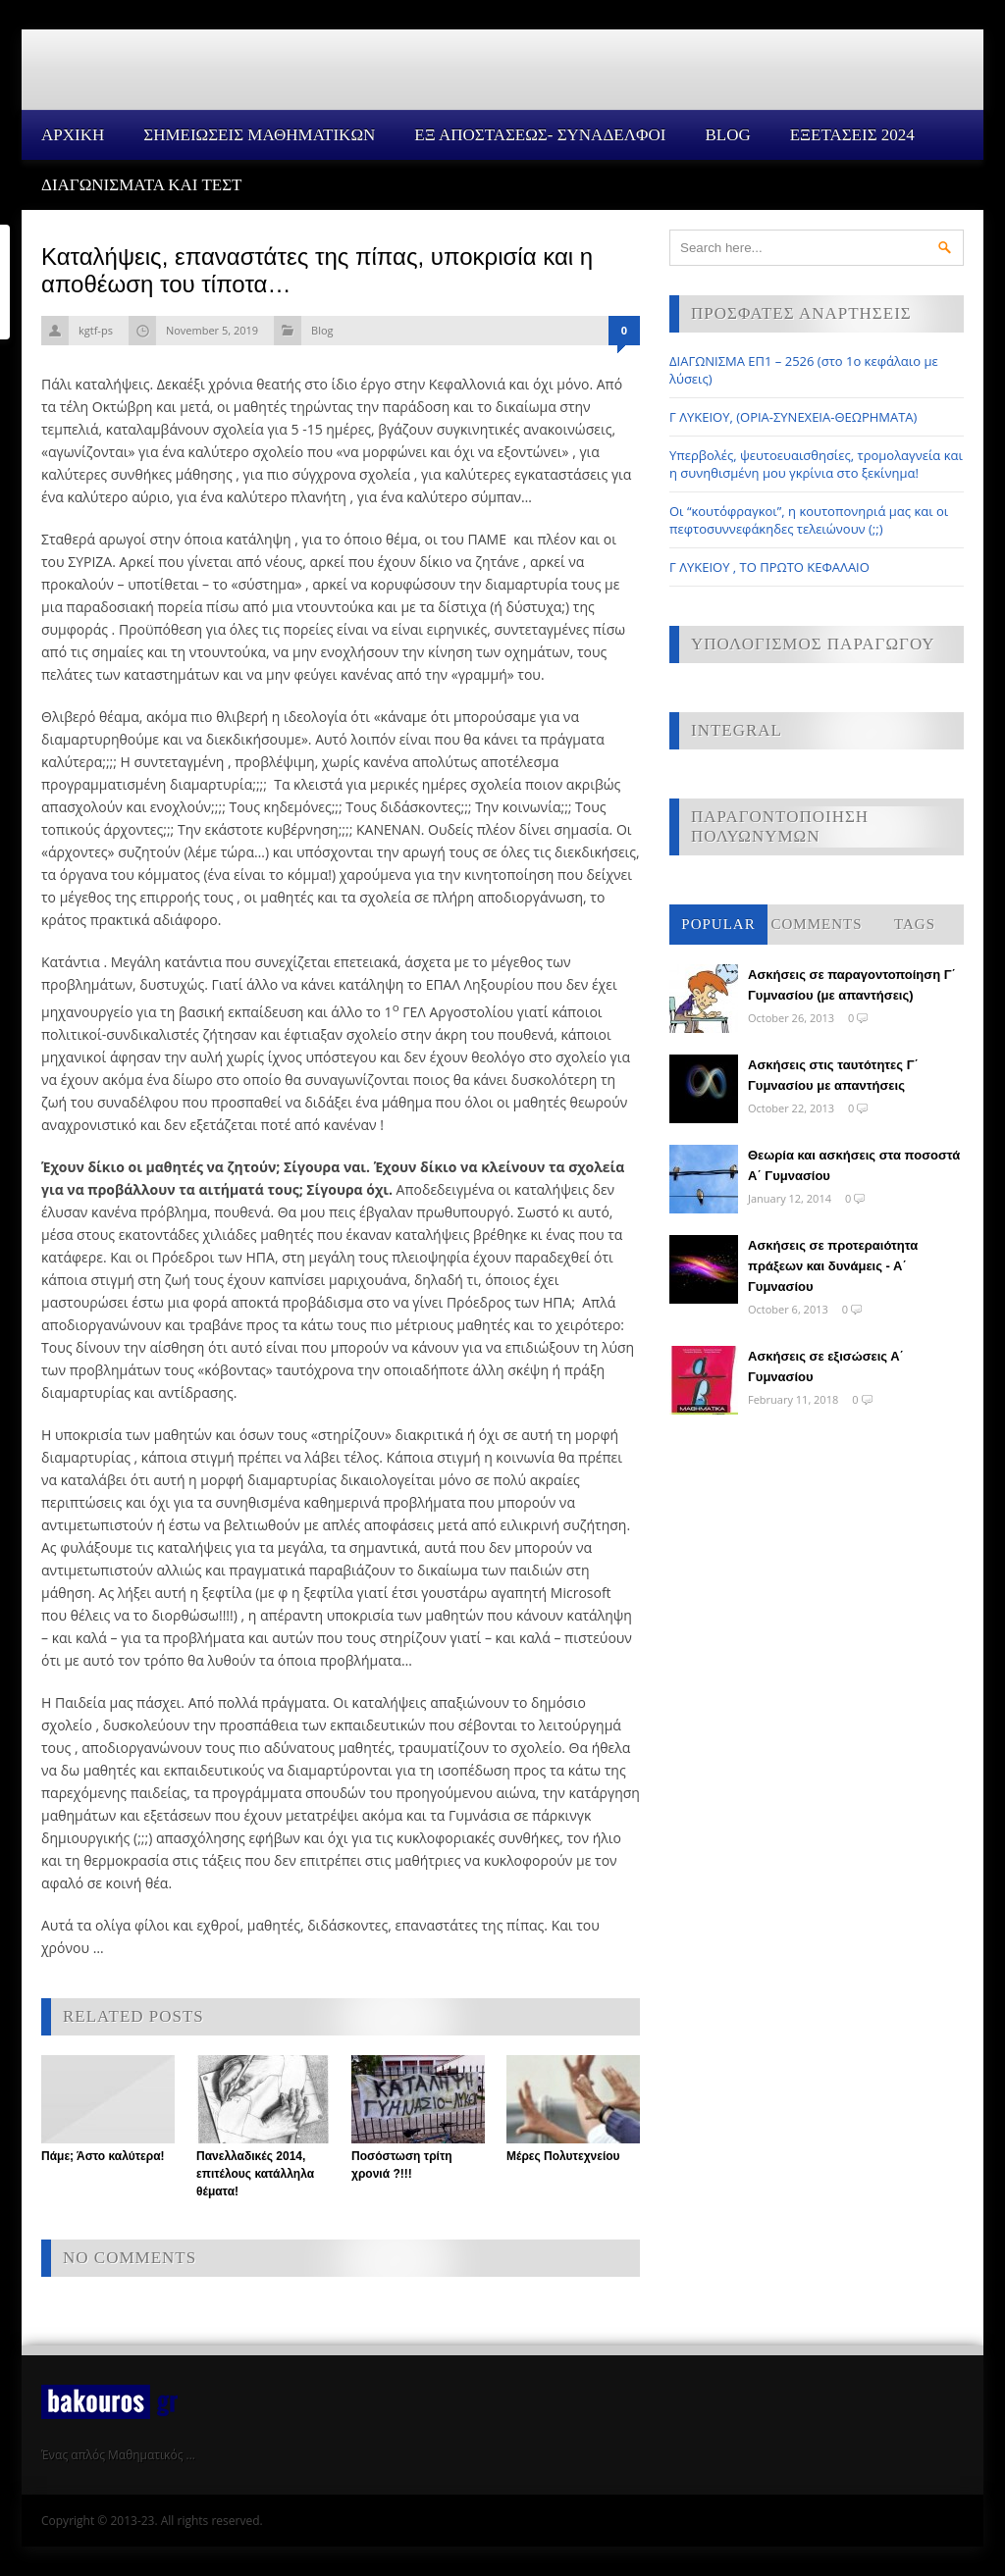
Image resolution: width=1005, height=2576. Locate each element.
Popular (718, 924)
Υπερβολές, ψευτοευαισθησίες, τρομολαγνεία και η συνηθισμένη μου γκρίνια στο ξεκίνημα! (816, 464)
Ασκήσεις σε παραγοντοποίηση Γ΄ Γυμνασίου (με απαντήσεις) (852, 985)
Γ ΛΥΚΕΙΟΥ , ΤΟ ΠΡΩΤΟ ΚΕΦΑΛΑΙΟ (769, 567)
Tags (914, 924)
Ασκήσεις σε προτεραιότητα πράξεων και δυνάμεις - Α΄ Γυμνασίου (833, 1266)
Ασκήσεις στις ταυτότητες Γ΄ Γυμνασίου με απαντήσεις (833, 1075)
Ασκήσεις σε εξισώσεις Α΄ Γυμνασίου (826, 1366)
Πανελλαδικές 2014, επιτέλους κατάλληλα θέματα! (255, 2173)
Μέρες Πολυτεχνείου (563, 2156)
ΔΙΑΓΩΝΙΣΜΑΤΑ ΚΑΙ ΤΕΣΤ (141, 185)
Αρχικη (72, 135)
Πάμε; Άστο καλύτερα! (103, 2156)
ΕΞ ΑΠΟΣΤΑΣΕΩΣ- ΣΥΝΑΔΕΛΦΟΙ (539, 135)
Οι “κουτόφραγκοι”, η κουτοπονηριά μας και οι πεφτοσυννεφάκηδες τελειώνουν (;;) (808, 520)
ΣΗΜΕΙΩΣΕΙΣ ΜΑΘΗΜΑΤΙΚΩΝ (259, 135)
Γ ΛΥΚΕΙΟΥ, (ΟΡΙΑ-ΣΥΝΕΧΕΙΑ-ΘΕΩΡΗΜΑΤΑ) (793, 417)
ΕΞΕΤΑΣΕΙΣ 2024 (852, 135)
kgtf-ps (96, 330)
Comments (816, 924)
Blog (727, 135)
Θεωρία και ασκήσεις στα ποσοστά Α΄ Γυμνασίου (854, 1165)
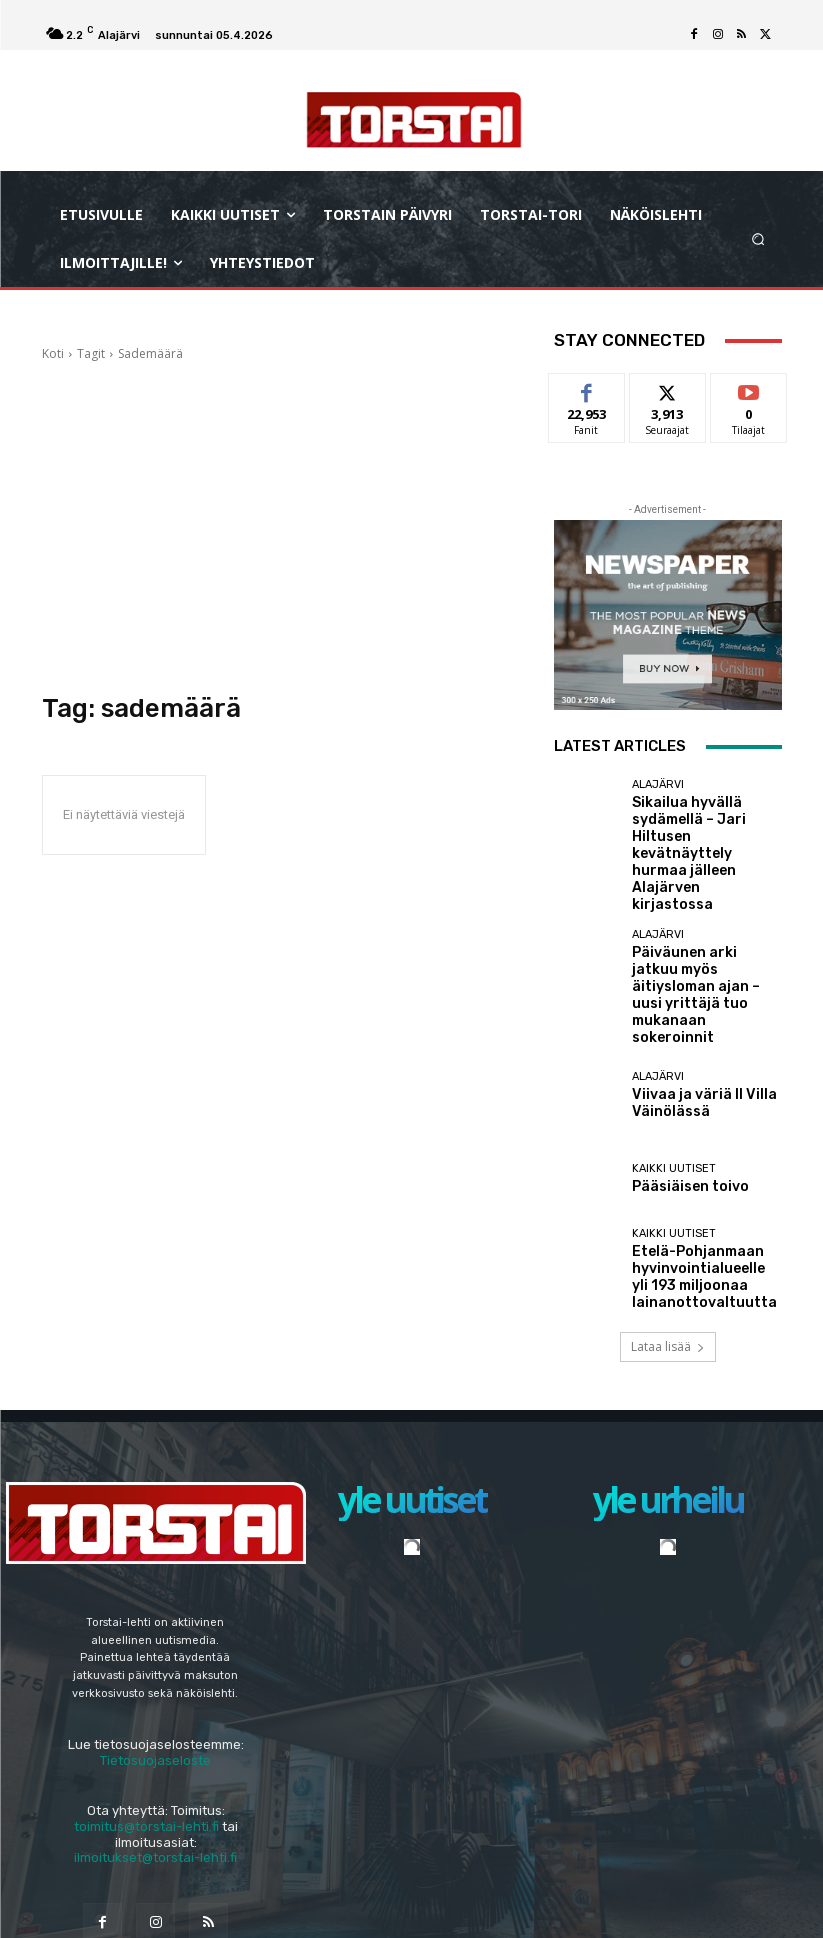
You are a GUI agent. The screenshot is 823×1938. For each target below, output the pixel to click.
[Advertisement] (284, 518)
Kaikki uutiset (674, 1068)
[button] (757, 239)
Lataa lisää (668, 1234)
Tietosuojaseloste (155, 1648)
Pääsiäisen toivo (679, 1085)
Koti (53, 353)
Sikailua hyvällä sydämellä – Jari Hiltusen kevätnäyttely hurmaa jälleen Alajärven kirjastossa (705, 828)
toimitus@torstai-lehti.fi (146, 1714)
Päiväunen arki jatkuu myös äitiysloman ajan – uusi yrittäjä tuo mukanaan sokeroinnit (701, 918)
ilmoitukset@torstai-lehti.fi (155, 1745)
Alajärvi (658, 784)
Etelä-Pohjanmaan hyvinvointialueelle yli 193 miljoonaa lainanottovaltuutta (703, 1169)
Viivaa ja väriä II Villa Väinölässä (688, 1002)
----
Exercise prompt -
Pick out each line of the material above that contains the word "απαντήσεις".

Solution to this problem -
Ασκήσεις σε παραγοντοποίηση Γ΄ Γυμνασίου (με απαντήσεις) (852, 985)
Ασκήσεις στις ταυτότητες Γ΄ Γυμνασίου με απαντήσεις (833, 1075)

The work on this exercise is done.